Palabras de bienvenida

¡Hola! Mi nombre es Paquita Garrido y vivo en un pueblo maravilloso del Parque Natural de la Sierra de Cazorla, Segura y Las Villas, concretamente en Villanueva del Arzobispo (Jaén-España). Quiero compartir a través de este blog una serie de experiencias, inquietudes que he vivido a lo largo de mi vida. Son temas muy variados que iré publicando poco a poco. Espero que te gusten tanto como a mí.

Recibe un cordial saludo, Paquita

domingo, 12 de junio de 2011

Sobre las comodidades:

Si quieres  sentirte a gusto en todos sitios donde vayas, adáptate  a todo. Donde  haya más lujo y donde haya menos comodidades; lo importante es que esté todo limpio, no te amargues cuando salgas si no encuentras lo que has dejado en tu casa, que todo te parezca perfecto, no le des importancia por ejemplo si un televisor está averiado; que no te amargue ninguna tontería, tus viajes, si en  tus vacaciones llueve, si no hace el tiempo que esperabas, pasea bajo la lluvia, respira, anda, mójate un poco y piensa qué día más bonito. Pues todos los días nos tienen que parecer maravillosos; lo principal es vivirlos muchos años. 
Ten presente que hay que estar siempre de acuerdo con la naturaleza, hay que confiar en ella, pues siempre sabe lo que tiene que hacer y cómo comportarse. 
Si se avería tu coche no ten enfades, tienes que llevar siempre la certeza de que todo en esta vida tiene solución. Se pone manos en la obra, se soluciona el problema y tan contentos, seguimos nuestro camino silbando o cantando y dejando perplejo a la persona que llevamos al lado de ver el humor tan grande que tienes y al mismo tiempo le darás una lección de la vida tan positiva que llevas que ten en cuenta que hay que evitar que suba el colesterol, el ácido úrico, el azúcar y la tensión  y eso sólo se consigue tomándose la vida con un punto de vista positivo que es el verdadero para una vida más feliz y ánimo para  que sepas adaptarte a todo. Te sentirás más ligero. Mira qué historia más sencilla y noble: 
Un señor muy rico en cosas materiales lo era también espiritualmente, pues cuando iba a su finca comía en la misma mesa con sus caseros. Esta familia se asustaba cada vez que este señor, según ellos tan importante, se sentaba en su mesa y comía de lo que esta mujer había preparado como son unas buenas migas, acompañadas con un plato de aceitunas con aliño casero, cosas típicas de estas Sierras de Cazorla, Segura y las Villas, en la provincia de Jaén junto al río Guadalquivir. Cuando terminaban de comer esta familia, obsequiaban a este señor con un manojo de espárragos, con un cesto de setas o bien madroños, según la época. Pues aquel señor que se llamaba D. José y era médico forense de profesión decía que soñaba con el día que tenía que ir a visitar a esta familia porque jamás vio en su vida tanta felicidad en unas personas que se conformaban con lo que tenían, aceptando con tanta humildad lo poco que poseían. Más tarde este señor decidió darles bastante parte de lo que allí se criaba, mejorándoles el nivel de vida.

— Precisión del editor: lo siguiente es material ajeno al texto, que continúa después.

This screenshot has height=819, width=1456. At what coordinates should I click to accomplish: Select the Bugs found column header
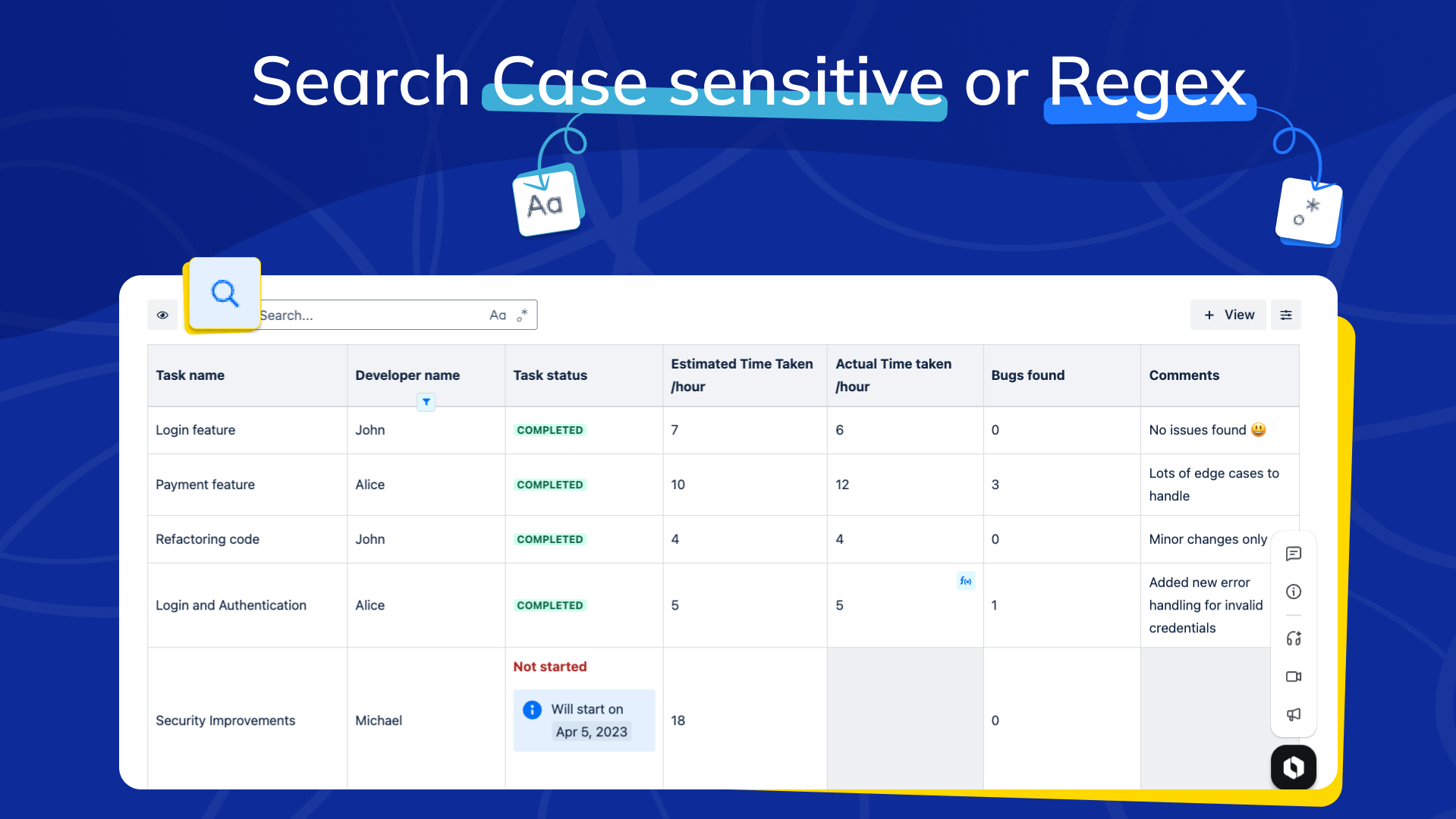tap(1027, 375)
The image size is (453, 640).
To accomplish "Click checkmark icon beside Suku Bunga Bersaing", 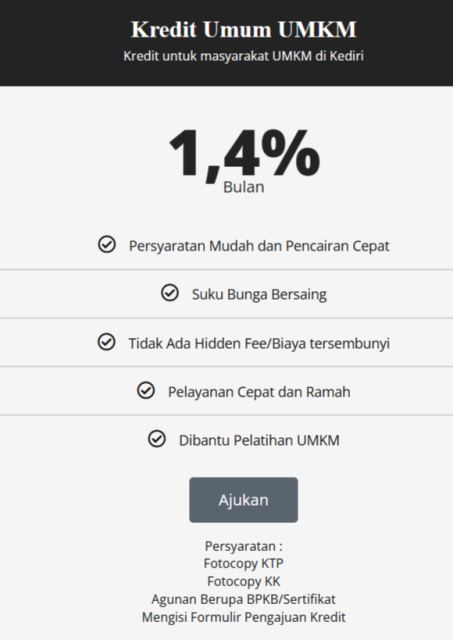I will (x=170, y=293).
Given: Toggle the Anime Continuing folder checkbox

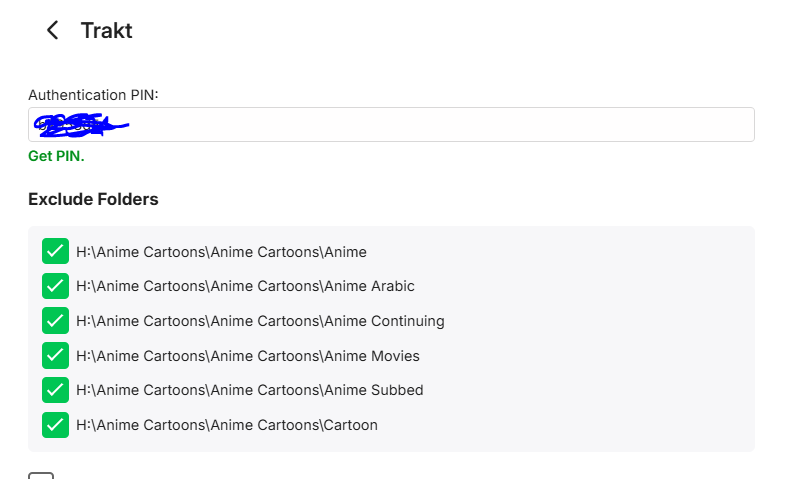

¡Qué historia más bonita! Y lo mejor de todo es que es verdadera. ¡Qué bonito sería todo si se pusiera cada uno de los seres humanos que viven en este planeta de su parte. Nuestro anterior Papa, Juan Pablo II, se montó una vez en un, con perdón, asno de un hombre del campo y cuenta el libro que tuve la suerte que me regalaron para los reyes uno de mis hijos que fue una anécdota que nuestro querido Papa no olvidaría nunca.